Exercise inputs:
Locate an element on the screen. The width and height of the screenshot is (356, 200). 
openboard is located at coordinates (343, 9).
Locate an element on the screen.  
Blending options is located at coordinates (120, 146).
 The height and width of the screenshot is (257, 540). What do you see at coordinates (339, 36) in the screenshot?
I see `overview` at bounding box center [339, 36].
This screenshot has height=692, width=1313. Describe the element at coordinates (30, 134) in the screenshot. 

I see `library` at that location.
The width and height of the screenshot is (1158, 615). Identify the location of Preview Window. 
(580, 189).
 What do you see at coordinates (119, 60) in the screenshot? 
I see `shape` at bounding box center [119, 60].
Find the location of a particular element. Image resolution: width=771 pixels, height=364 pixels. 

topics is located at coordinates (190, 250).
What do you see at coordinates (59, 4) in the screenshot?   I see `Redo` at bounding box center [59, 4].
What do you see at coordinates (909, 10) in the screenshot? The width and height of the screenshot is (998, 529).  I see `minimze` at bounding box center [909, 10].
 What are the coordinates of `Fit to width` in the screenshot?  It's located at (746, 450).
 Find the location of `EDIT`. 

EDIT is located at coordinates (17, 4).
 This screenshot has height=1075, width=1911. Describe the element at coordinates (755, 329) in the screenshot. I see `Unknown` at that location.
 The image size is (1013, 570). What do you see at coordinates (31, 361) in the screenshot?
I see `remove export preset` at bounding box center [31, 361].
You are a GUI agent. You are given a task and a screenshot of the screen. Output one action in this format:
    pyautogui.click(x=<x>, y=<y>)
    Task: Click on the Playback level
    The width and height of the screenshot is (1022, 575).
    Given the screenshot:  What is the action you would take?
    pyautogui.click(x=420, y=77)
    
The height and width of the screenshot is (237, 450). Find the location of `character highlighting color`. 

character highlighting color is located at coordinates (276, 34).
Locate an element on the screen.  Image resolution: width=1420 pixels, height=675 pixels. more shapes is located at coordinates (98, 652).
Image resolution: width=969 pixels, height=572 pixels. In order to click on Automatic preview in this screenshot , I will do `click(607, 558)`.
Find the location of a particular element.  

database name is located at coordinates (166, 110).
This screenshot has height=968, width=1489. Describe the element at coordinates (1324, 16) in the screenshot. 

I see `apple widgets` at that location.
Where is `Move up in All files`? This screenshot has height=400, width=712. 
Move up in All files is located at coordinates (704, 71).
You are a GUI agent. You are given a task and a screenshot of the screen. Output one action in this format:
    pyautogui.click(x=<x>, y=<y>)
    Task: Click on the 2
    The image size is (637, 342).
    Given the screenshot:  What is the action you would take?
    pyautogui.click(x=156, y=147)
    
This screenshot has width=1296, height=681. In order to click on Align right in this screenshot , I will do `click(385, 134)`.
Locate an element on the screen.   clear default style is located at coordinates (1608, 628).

Task to complete:
Turn all the lines above into a numbered list, leaving out the blank lines.

Output for this exercise:
1. Locate an element on the screen. The width and height of the screenshot is (356, 200). 
2. openboard is located at coordinates (343, 9).
3. Locate an element on the screen.  
4. Blending options is located at coordinates (120, 146).
5.  The height and width of the screenshot is (257, 540). What do you see at coordinates (339, 36) in the screenshot?
6. I see `overview` at bounding box center [339, 36].
7. This screenshot has height=692, width=1313. Describe the element at coordinates (30, 134) in the screenshot. 
8. I see `library` at that location.
9. The width and height of the screenshot is (1158, 615). Identify the location of Preview Window. 
10. (580, 189).
11.  What do you see at coordinates (119, 60) in the screenshot? 
12. I see `shape` at bounding box center [119, 60].
13. Find the location of a particular element. Image resolution: width=771 pixels, height=364 pixels. 
14. topics is located at coordinates (190, 250).
15. What do you see at coordinates (59, 4) in the screenshot?   I see `Redo` at bounding box center [59, 4].
16. What do you see at coordinates (909, 10) in the screenshot? The width and height of the screenshot is (998, 529).  I see `minimze` at bounding box center [909, 10].
17.  What are the coordinates of `Fit to width` in the screenshot?  It's located at (746, 450).
18.  Find the location of `EDIT`. 
19. EDIT is located at coordinates (17, 4).
20.  This screenshot has height=1075, width=1911. Describe the element at coordinates (755, 329) in the screenshot. I see `Unknown` at that location.
21.  The image size is (1013, 570). What do you see at coordinates (31, 361) in the screenshot?
22. I see `remove export preset` at bounding box center [31, 361].
23. You are a GUI agent. You are given a task and a screenshot of the screen. Output one action in this format:
24.     pyautogui.click(x=<x>, y=<y>)
25.     Task: Click on the Playback level
26.     The width and height of the screenshot is (1022, 575).
27.     Given the screenshot:  What is the action you would take?
28.     pyautogui.click(x=420, y=77)
29. The height and width of the screenshot is (237, 450). Find the location of `character highlighting color`. 
30. character highlighting color is located at coordinates (276, 34).
31. Locate an element on the screen.  Image resolution: width=1420 pixels, height=675 pixels. more shapes is located at coordinates (98, 652).
32. Image resolution: width=969 pixels, height=572 pixels. In order to click on Automatic preview in this screenshot , I will do `click(607, 558)`.
33. Find the location of a particular element.  
34. database name is located at coordinates (166, 110).
35. This screenshot has height=968, width=1489. Describe the element at coordinates (1324, 16) in the screenshot. 
36. I see `apple widgets` at that location.
37. Where is `Move up in All files`? This screenshot has height=400, width=712. 
38. Move up in All files is located at coordinates (704, 71).
39. You are a GUI agent. You are given a task and a screenshot of the screen. Output one action in this format:
40.     pyautogui.click(x=<x>, y=<y>)
41.     Task: Click on the 2
42.     The image size is (637, 342).
43.     Given the screenshot:  What is the action you would take?
44.     pyautogui.click(x=156, y=147)
45. This screenshot has width=1296, height=681. In order to click on Align right in this screenshot , I will do `click(385, 134)`.
46. Locate an element on the screen.   clear default style is located at coordinates (1608, 628).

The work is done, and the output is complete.